EvoWeaver doesn't just say "yes, they're connected." It can also estimate how connected they are, sorting links into levels like "Direct Connection" (they work right next to each other), "Same Module" (they're part of the same small team or process step), or "Same Pathway" (they're part of the same larger process). This gives us a more detailed picture of functional relationships across genes.
Beyond protein-coding genes, the authors anticipate that EvoWeaver's predictions could potentially be useful for other sequence features, such as non-coding RNAs, although this was not the focus of the study.
Summary of Results
The researchers developed EvoWeaver as a scalable software package within the R environment, available via Bioconductor as part of the SynExtend package.
EvoWeaver's core function is to take phylogenetic gene trees and optional metadata, perform 12 different coevolutionary analyses across four categories, and output scores for each gene pair.
These scores are then fed into machine learning classifiers (logistic regression, random forest, neural network) trained on data with known functional associations to make ensemble predictions.
To evaluate EvoWeaver, several benchmark datasets based on the KEGG database were constructed. KEGG provides a hierarchical structure of protein complexes, modules (building blocks of pathways), and pathways.
Benchmarking and Performance:
- Complexes Benchmark: Tested EvoWeaver's ability to distinguish pairs of genes encoding proteins in the same complex (positives) from unrelated pairs (negatives). This benchmark assessed the prediction of direct physical interactions.
Figure 2. EvoWeaver’s ensemble predictions outperform individual algorithms on the Modules benchmark.
- Modules Benchmark: Evaluated the ability to distinguish adjacent proteins within KEGG modules (positives) from proteins in distinct modules (negatives). Figure 2 shows the performance on this benchmark, demonstrating that while individual algorithms vary in accuracy, EvoWeaver's ensemble predictions significantly outperform them.
- Multiclass Benchmark: Explored EvoWeaver's ability to predict hierarchical levels of functional association defined by KEGG: Direct Connection, Same Module, Same Pathway, Same Global Pathway, and Unrelated.
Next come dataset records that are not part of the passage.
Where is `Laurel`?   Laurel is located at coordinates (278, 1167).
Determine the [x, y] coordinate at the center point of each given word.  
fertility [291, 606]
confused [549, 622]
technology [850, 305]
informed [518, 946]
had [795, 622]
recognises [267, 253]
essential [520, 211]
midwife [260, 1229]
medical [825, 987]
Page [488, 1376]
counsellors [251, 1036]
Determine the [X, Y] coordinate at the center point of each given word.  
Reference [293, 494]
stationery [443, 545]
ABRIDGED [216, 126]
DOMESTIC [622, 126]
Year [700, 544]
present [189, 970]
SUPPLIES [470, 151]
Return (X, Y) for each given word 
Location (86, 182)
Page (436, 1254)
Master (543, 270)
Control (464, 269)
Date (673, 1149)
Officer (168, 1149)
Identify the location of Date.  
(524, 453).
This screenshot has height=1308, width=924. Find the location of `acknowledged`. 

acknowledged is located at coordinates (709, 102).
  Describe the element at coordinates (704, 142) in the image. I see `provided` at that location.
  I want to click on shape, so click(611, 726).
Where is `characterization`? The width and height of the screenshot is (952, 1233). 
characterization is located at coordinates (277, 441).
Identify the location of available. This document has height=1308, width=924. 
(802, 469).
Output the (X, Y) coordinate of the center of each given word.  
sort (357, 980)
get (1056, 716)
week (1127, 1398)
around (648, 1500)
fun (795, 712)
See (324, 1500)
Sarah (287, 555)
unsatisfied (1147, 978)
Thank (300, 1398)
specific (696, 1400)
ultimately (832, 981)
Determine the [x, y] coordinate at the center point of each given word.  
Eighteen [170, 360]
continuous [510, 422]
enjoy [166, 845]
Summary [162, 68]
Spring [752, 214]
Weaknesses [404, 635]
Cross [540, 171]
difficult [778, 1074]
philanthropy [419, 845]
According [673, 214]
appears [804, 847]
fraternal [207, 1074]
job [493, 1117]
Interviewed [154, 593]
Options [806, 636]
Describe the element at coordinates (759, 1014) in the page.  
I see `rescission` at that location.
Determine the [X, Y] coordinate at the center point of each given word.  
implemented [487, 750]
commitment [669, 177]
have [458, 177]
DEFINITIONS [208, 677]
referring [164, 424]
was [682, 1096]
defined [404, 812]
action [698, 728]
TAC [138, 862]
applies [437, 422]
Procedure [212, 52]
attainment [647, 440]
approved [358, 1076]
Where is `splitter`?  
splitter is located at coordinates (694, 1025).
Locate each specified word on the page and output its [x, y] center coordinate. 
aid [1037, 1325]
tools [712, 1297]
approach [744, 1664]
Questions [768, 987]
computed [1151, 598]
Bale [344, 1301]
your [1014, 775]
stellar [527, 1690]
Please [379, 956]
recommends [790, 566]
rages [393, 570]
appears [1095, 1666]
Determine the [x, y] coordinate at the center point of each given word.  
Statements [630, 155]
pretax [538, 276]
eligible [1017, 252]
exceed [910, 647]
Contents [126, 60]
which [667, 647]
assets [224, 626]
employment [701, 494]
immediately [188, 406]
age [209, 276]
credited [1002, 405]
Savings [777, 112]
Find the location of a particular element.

Using a Random Forest model, EvoWeaver demonstrated high accuracy in classifying these relationships.
Figure 3a presents the confusion matrix, showing that predictions rarely confused genes within the same module with those from different modules. Figure 3b indicates that all 12 component predictors contributed to the ensemble classifier's accuracy in this task, reinforcing the benefit of combining multiple signals.
Case Studies and Hypothesis Generation:
The case study of human genes B3GNT5 and ST6GAL1 demonstrated EvoWeaver's ability to predict a functional association (Direct Connection/Same Module) not present in KEGG or STRING.
This prediction was supported by phylogenetic profiling, gene organization, phylogenetic structure, and sequence-level evidence (Fig. 5c-f) and is consistent with experimental findings showing a regulatory link between the two genes.
Looking closely at cases where EvoWeaver was very confident in its prediction, but the prediction turned out to be "wrong" according to the KEGG database, actually revealed some interesting biological insights.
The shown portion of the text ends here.